**Отрывок**.

• • • • •

Марина Абрамович начала свой творческий путь еще в 1970-х в родном Белграде и сделала из своей жизни непрекращающийся перформанс, в основе которого всегда лежало переживание художника и зрителя, создающее энергетический диалог. Несмотря на критику и непонимание ее творчества со стороны общественности, именно благодаря ей перформанс стал полноценным видом искусства.
Сегодня, 30 ноября, «бабушке перформанса» исполняется 75 лет. По случаю юбилея Марины Абрамович решили собрать главные работы художницы, которые навсегда вошли в историю искусства.
«Ритм 0» (1974)
(фото: Courtesy Marina Abramovic)В 1974 году состоялся один из первых перформансов в карьере Марины Абрамович. В помещении стоял стол, на нем лежало 72 предмета, с помощью которых зрители могли взаимодействовать с ней. Художница представила свое тело в качество пустого холста и на протяжении всего перформанса оставалась неподвижной. Один из участников порезал ей шею лезвием, а другой взял пистолет и приложил его к виску. Много лет спустя Марина Абрамович рассказала, что, когда вернулась в отель и посмотрелась в зеркало, увидела прядь седых волос.

• • • • •

**Представленные данные**.
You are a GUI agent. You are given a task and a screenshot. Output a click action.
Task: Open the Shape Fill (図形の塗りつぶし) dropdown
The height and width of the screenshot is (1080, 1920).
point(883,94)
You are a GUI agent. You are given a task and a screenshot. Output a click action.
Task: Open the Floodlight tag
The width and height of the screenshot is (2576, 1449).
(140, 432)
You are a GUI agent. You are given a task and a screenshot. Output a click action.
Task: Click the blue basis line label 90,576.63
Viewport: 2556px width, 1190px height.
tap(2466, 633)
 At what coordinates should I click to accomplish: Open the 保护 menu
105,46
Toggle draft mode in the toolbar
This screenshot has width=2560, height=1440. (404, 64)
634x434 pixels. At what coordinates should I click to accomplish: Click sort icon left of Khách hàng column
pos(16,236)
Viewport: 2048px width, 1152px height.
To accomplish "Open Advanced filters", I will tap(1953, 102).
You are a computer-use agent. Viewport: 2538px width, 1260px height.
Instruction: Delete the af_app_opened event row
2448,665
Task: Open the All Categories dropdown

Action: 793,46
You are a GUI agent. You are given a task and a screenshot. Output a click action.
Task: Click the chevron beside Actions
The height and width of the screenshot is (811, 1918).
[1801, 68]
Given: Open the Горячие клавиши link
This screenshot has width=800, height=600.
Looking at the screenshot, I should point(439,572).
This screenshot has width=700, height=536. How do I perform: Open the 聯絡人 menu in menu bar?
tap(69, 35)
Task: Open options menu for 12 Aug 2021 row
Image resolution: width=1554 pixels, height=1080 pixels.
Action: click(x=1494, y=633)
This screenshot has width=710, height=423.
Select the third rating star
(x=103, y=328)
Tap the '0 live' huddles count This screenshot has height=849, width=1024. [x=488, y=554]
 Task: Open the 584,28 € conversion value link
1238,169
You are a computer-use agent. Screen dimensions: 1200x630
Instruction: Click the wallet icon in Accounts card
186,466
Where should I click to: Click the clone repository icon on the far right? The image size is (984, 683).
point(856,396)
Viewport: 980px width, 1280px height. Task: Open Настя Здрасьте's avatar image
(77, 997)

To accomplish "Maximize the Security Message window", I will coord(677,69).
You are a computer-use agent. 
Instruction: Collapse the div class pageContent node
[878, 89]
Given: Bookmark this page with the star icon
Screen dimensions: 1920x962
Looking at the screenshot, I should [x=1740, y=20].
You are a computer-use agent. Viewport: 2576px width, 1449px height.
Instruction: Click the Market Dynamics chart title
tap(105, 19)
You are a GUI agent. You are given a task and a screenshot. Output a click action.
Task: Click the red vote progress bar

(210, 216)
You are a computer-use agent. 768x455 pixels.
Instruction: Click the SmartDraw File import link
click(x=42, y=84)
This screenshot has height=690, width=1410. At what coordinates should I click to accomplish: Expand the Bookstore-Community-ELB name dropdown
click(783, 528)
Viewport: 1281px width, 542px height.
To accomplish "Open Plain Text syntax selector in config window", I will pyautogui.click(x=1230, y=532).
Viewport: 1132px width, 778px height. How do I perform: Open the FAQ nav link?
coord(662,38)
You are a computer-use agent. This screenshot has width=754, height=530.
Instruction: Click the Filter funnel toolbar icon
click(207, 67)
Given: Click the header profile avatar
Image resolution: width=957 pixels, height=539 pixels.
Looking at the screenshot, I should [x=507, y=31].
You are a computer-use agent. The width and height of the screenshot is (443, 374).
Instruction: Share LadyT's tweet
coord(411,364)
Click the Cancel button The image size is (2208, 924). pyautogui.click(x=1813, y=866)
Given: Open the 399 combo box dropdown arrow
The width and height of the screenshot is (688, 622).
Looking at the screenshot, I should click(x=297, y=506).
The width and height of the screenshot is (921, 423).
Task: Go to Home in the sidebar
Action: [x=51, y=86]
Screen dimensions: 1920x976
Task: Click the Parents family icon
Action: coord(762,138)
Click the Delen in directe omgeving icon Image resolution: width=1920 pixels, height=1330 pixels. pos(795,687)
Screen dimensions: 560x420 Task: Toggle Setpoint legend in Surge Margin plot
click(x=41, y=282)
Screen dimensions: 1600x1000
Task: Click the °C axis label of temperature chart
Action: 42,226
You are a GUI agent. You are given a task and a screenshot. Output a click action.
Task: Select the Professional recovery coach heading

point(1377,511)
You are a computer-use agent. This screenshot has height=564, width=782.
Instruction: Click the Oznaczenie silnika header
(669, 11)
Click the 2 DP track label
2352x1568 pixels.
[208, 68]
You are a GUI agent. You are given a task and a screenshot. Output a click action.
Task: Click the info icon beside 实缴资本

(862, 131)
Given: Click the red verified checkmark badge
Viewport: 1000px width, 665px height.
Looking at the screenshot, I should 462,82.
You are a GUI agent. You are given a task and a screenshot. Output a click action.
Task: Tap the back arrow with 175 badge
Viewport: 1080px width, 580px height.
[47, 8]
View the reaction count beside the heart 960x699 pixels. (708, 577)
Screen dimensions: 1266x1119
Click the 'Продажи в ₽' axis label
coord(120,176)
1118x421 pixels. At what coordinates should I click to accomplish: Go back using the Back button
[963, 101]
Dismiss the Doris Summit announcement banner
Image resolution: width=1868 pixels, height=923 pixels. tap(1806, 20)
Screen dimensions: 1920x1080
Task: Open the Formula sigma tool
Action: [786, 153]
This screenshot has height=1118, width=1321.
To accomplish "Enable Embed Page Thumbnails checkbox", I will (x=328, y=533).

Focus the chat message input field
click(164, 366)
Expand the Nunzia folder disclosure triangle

• • • • •

**Задание**.
Допишите следующую часть текста о работах Марины Абрамович, начав сразу после его последнего предложения.

**Ответ**.
«Смерть себя» (1978)
Марина Абрамович и Улай (фото: Courtesy Marina Abramovic)В 1976 году Марина познакомилась с немецким художником Улаем, который на долгие годы стал ее партером. Именно в их творческом тандеме родилось множество перформансов, которые послужили отражением отношений двух художников. Одним из первых был проект «Смерть себя», для которого Марина и Улай соединили свои рты специальным устройством и дышали воздухом друг друга. Через 17 минут оба упали в обморок от нехватки кислорода.
Imponderabilia (1977)
Марина Абрамович и Улай (фото: Courtesy Marina Abramovic)Через год после знакомства художников в музее Болоньи состоялся один из самых скандальных перформансов пары. Обнаженные Улай и Марина Абрамович стояли у входа на выставку, создавая некую рамку, через которую должен был пройти посетитель (проход был настолько узким, что это можно было сделать только боком). Суть заключалась в том, что каждый из проходящих выбирал, к кому повернуться лицом. Проект должен был длиться три часа, но уже через 90 минут в музей приехала полиция.
«Отношения во времени» (1977)
Марина Абрамович и Улай (фото: Courtesy Marina Abramovic)В рамках этого перформанса Марина и Улай сидели неподвижно со связанными волосами. Это продолжалось по 16 часов каждый день, пока не закончилась выставка. Главная сложность заключалась в том, что от выдержки одного, зависело положение другого.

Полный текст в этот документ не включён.